With much media attention, a few weeks ago the House passed an energy bill, HB589 [Competitive Energy Solutions for NC] supported by both the sustainable energy lobby (wind and solar) and the utilities, including Duke Energy. The bill hasn’t been heard in the Senate, and Senator Harry Brown (R-Onslow) appears to be unwavering in his insistence on a moratorium on construction of new wind farms until mapping of military flyways is complete, a provision unacceptable to House leaders. If HB589 doesn’t move, it is possible that other bills will get held up as happened last year. Among the issues scuttling an omnibus regulatory reform bill in 2016 was a wind moratorium proposal.
My focus during Monday night’s session will be on two bills: HB581 [Revisions to Outdoor Advertising Laws] and HB616 [North Carolina Public Benefit Corporation Act]. Per usual, I’m leading the effort to defeat the billboard bill, but I’m the lead sponsor of the B Corp bill. Even if the bills pass, it is unlikely they will make it through the legislative gauntlet in one week, although I’m sure supporters of the billboard bill will try. If the billboard bill should pass, it is likely to be vetoed by Governor Cooper.
A bill that is sure to receive much attention is HB717 [Revise Certain Superior Court Districts]. The bill is in the House Judiciary 1 Committee, and it is a bill which will revise superior courts, district courts and prosecutorial districts throughout the state.
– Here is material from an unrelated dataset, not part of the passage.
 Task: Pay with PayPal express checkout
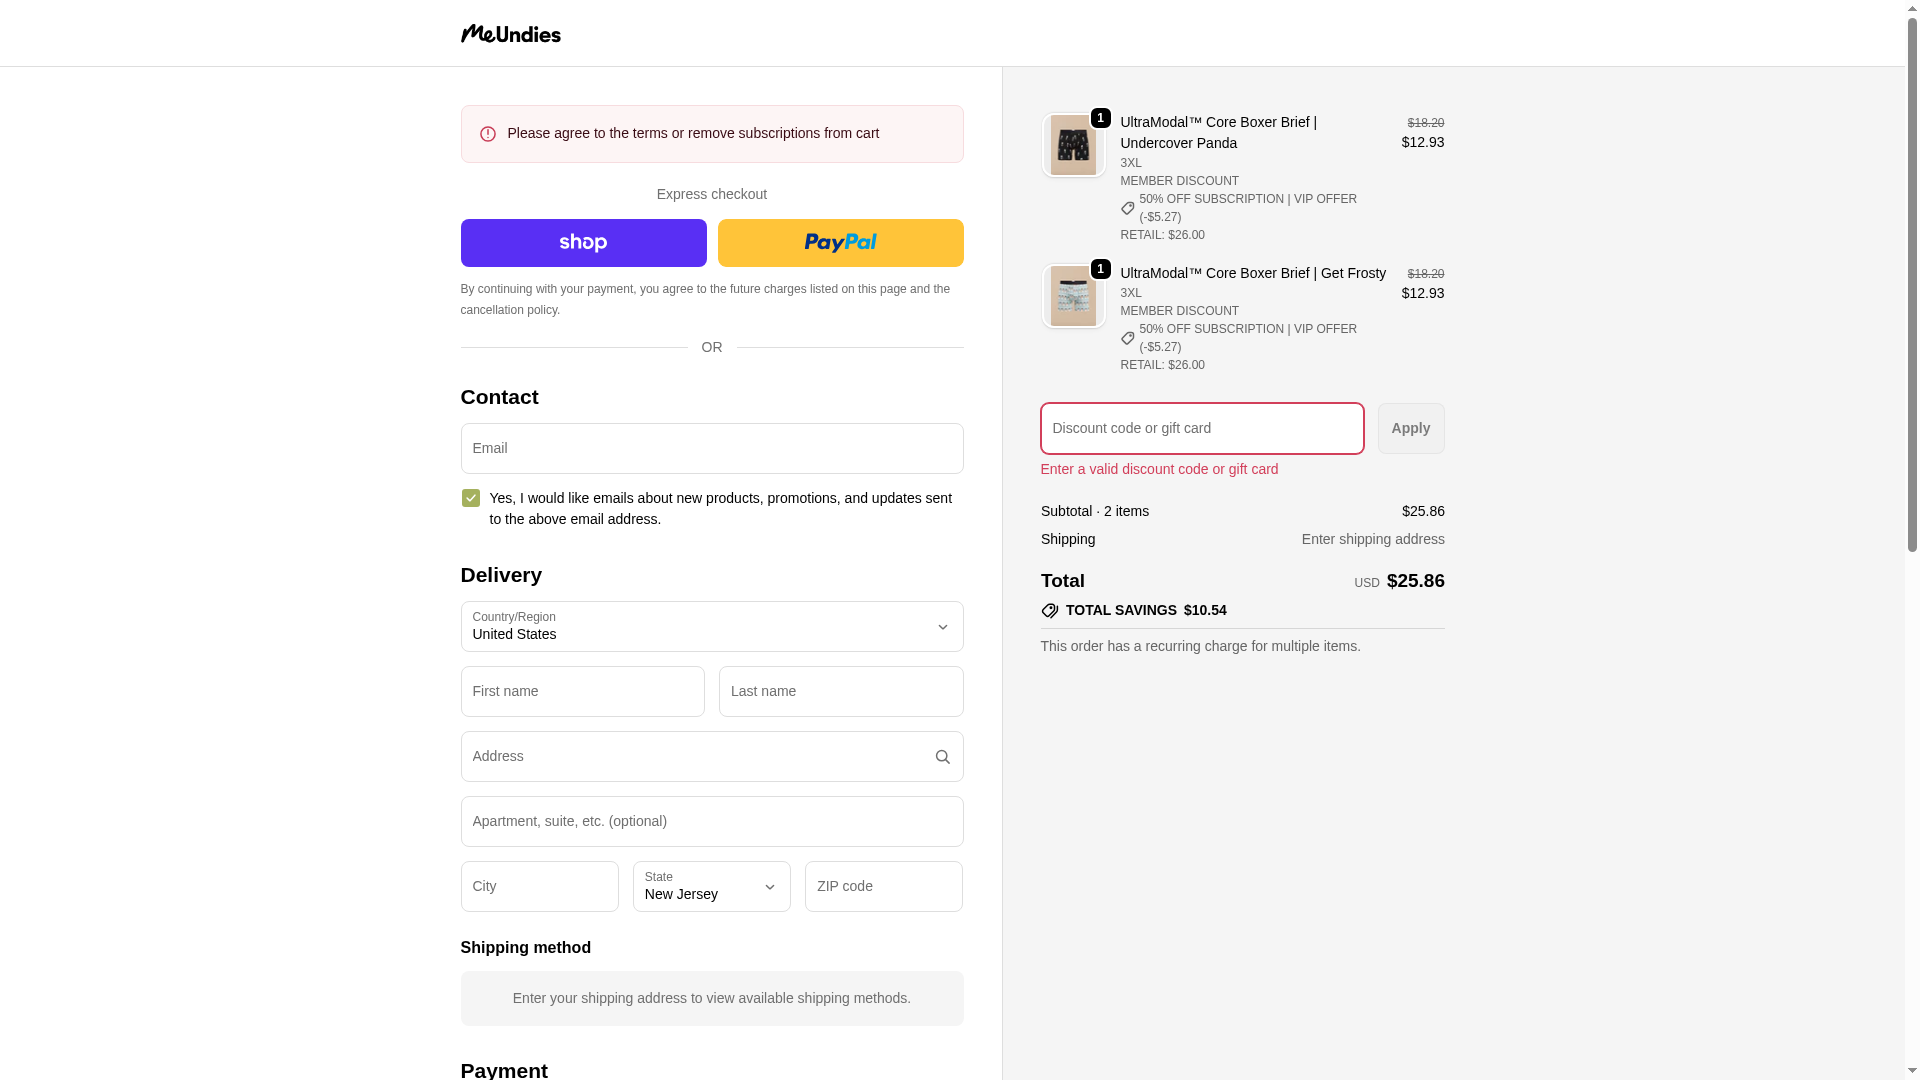840,243
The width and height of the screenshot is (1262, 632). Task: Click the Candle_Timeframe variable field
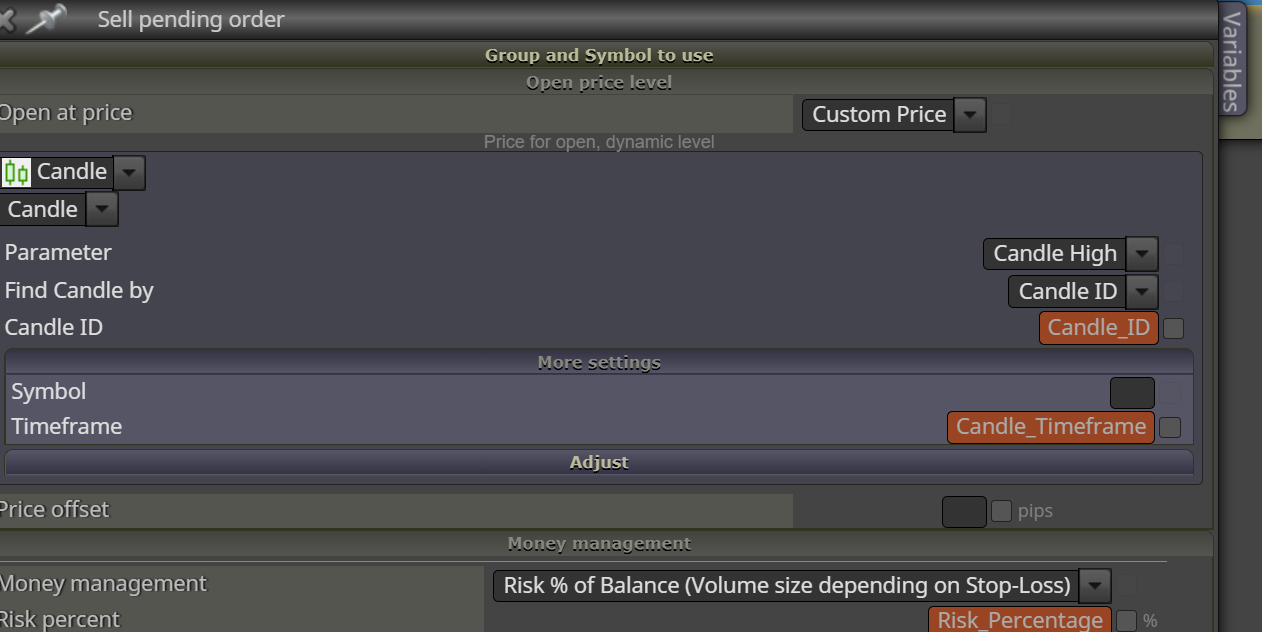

Because of Henderson County’s size and compactness, the bill will not affect the county, but combining various districts will no doubt garner a lot of attention in the session’s waning days.
After passage of a budget, there is typically a budget technical corrections bill that will pass right at the end. Since the legislature simply established a “reserve” of $100 million for disaster relief, among the last bills passed will be one allocating those monies to various agencies to provide funding for housing, agriculture and various infrastructure repairs relating to Hurricane Matthew.
Aside from a budget technical corrections bill, there is usually a broader technical correction bill that makes corrections in other legislation that has passed. My experience has been the so-called “technical corrections bill,” often involves a lot more than technical corrections. Sometimes new items get put in what is viewed as a must-pass bill, so one has to be very careful in reviewing what is in the bill’s language. Also coming at the end will be an appointments bill in which the two chambers will make their appointments to various boards and committees.